→ **Directions for this task**: Each line from the one containing "Task: Click the Cancel button" through the last line of the data below should be printed exactly, please, with any pictures omitted.

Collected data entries
◆ ◆ ◆ ◆ ◆ ◆ ◆

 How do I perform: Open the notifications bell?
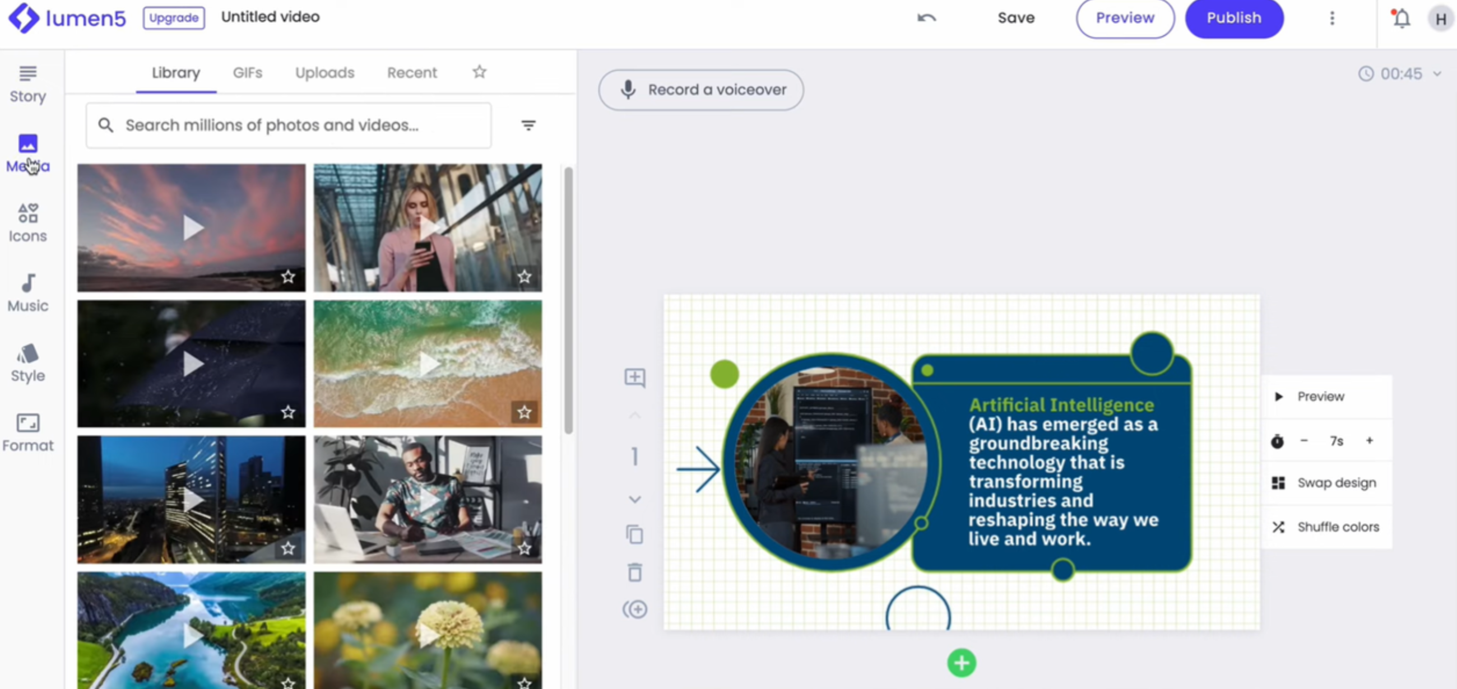[x=1401, y=19]
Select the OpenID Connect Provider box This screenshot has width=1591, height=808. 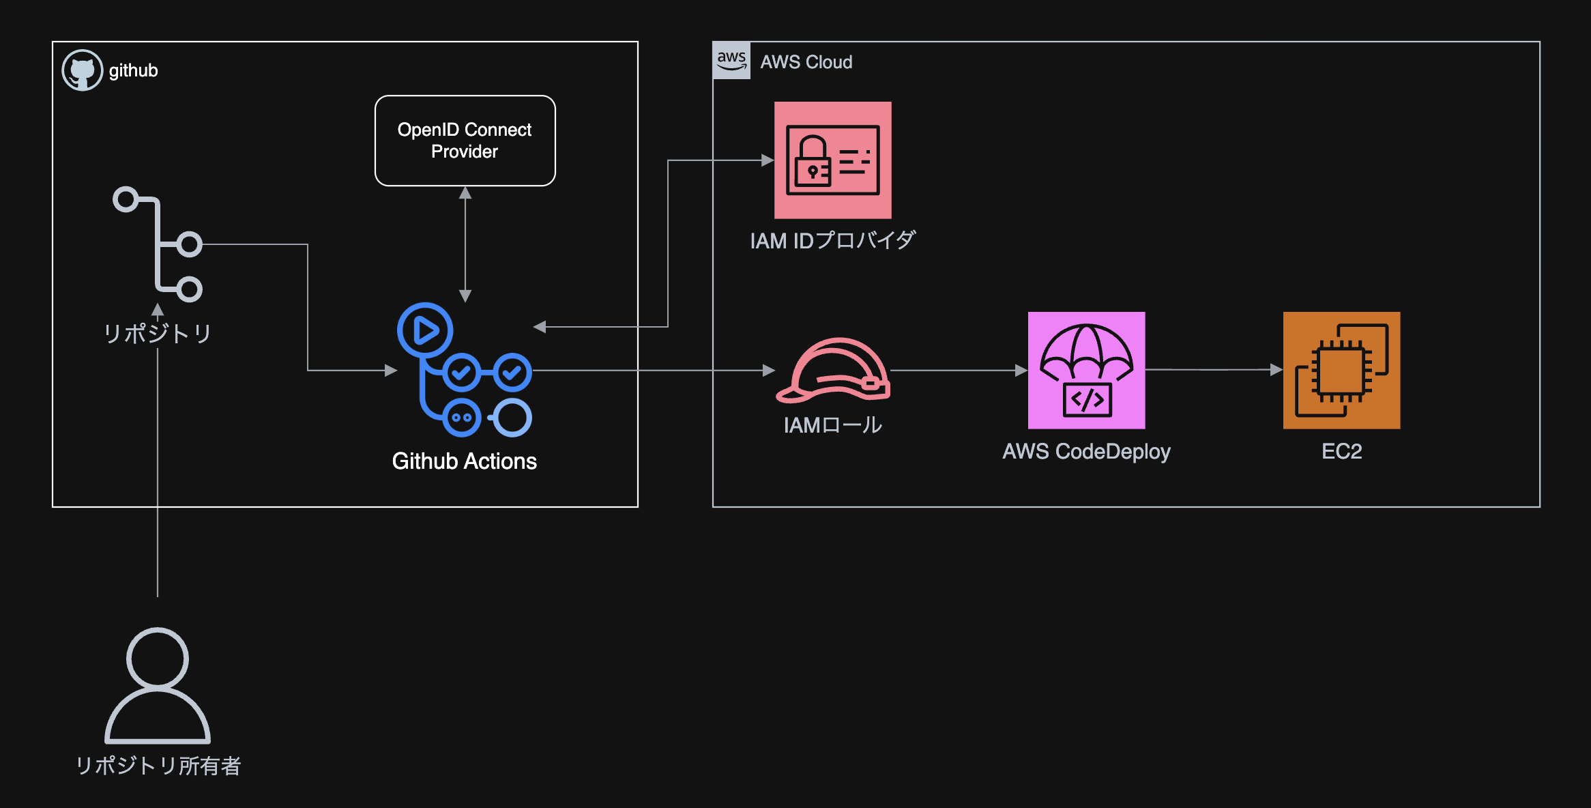pos(465,141)
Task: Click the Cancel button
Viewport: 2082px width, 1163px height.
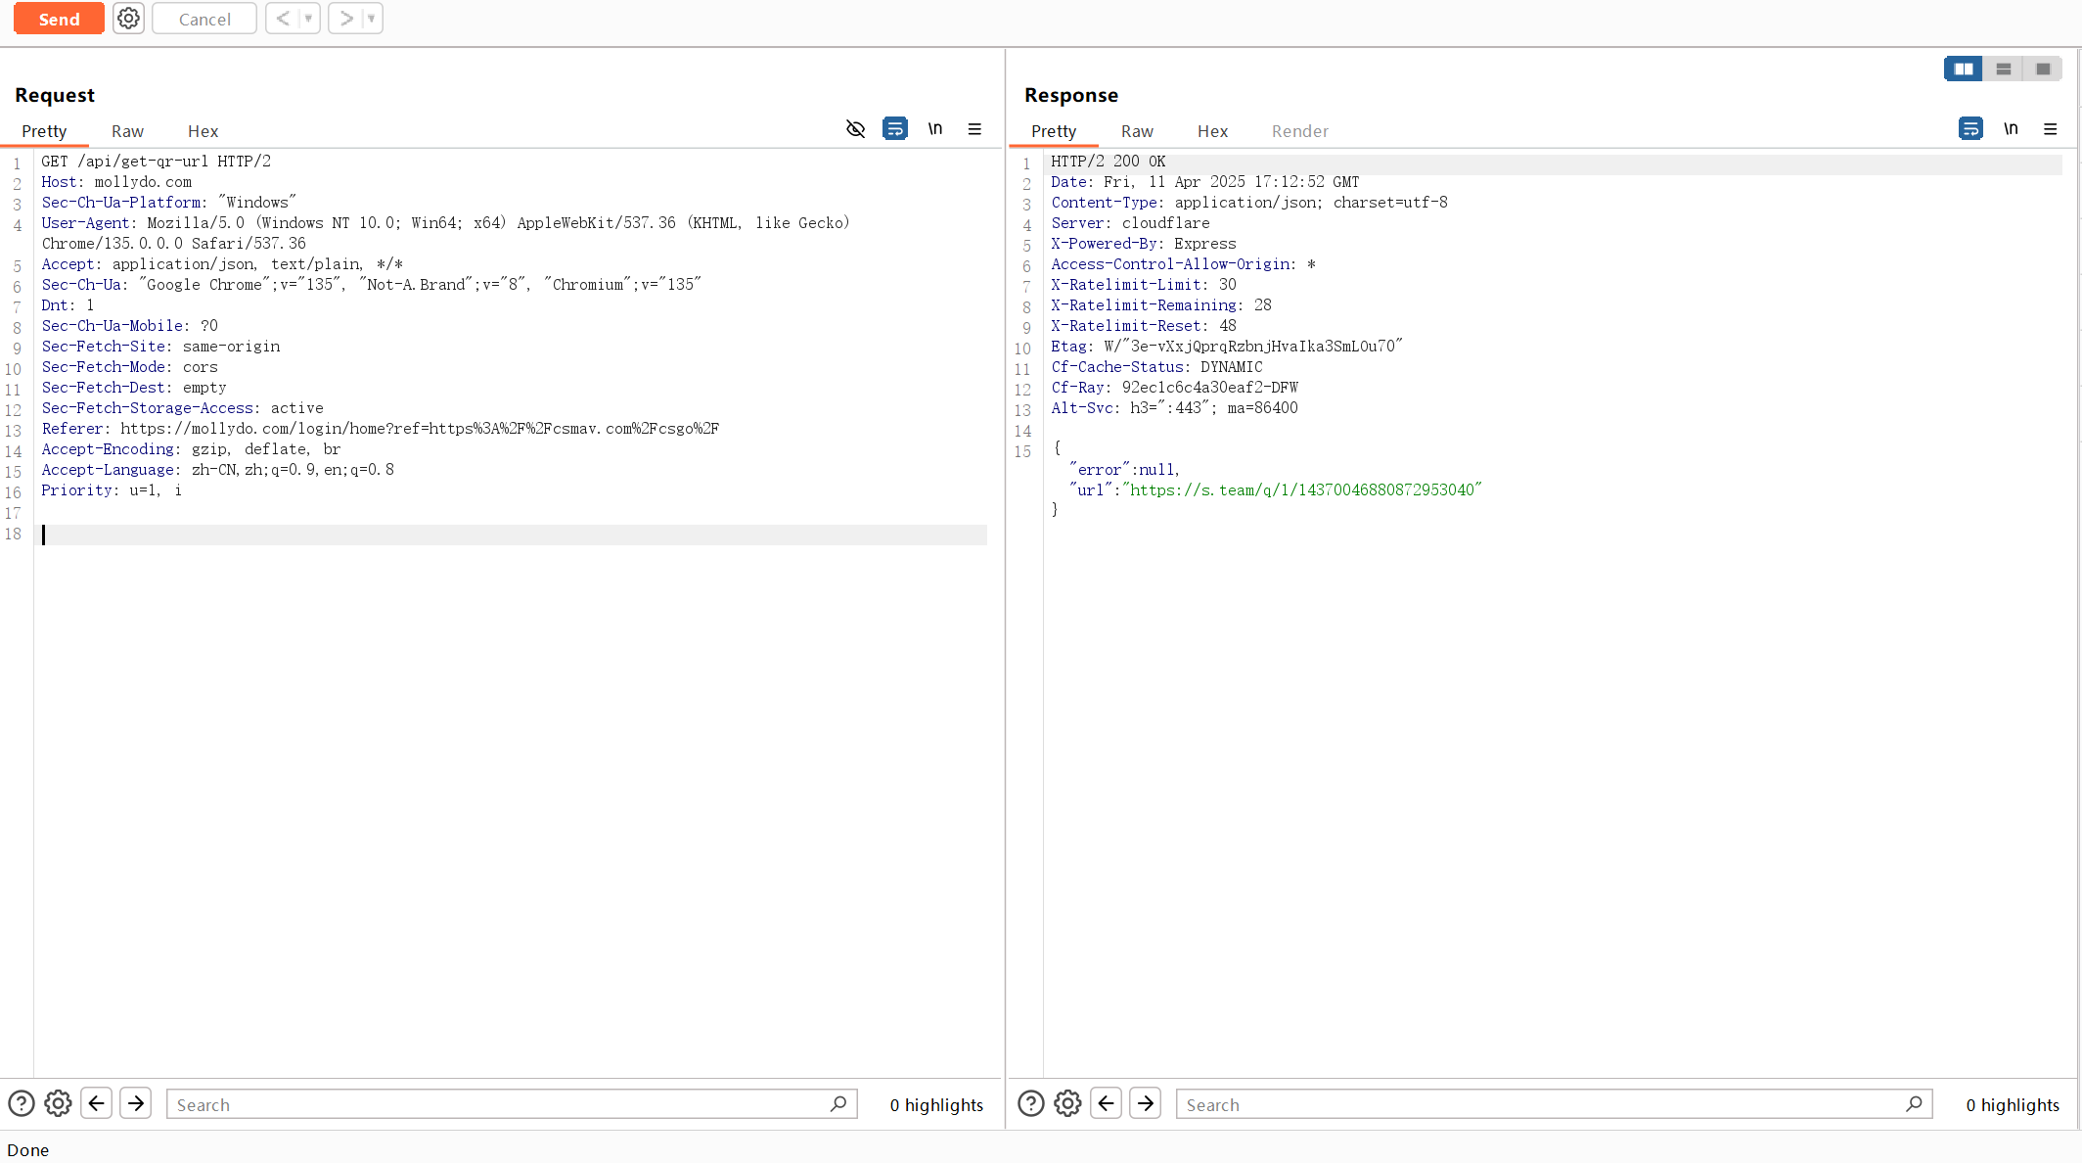Action: click(204, 19)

◆ ◆ ◆ ◆ ◆ ◆ ◆

→ **Solution below**:
Task: Click the Cancel button
Viewport: 2082px width, 1163px height.
Action: click(204, 19)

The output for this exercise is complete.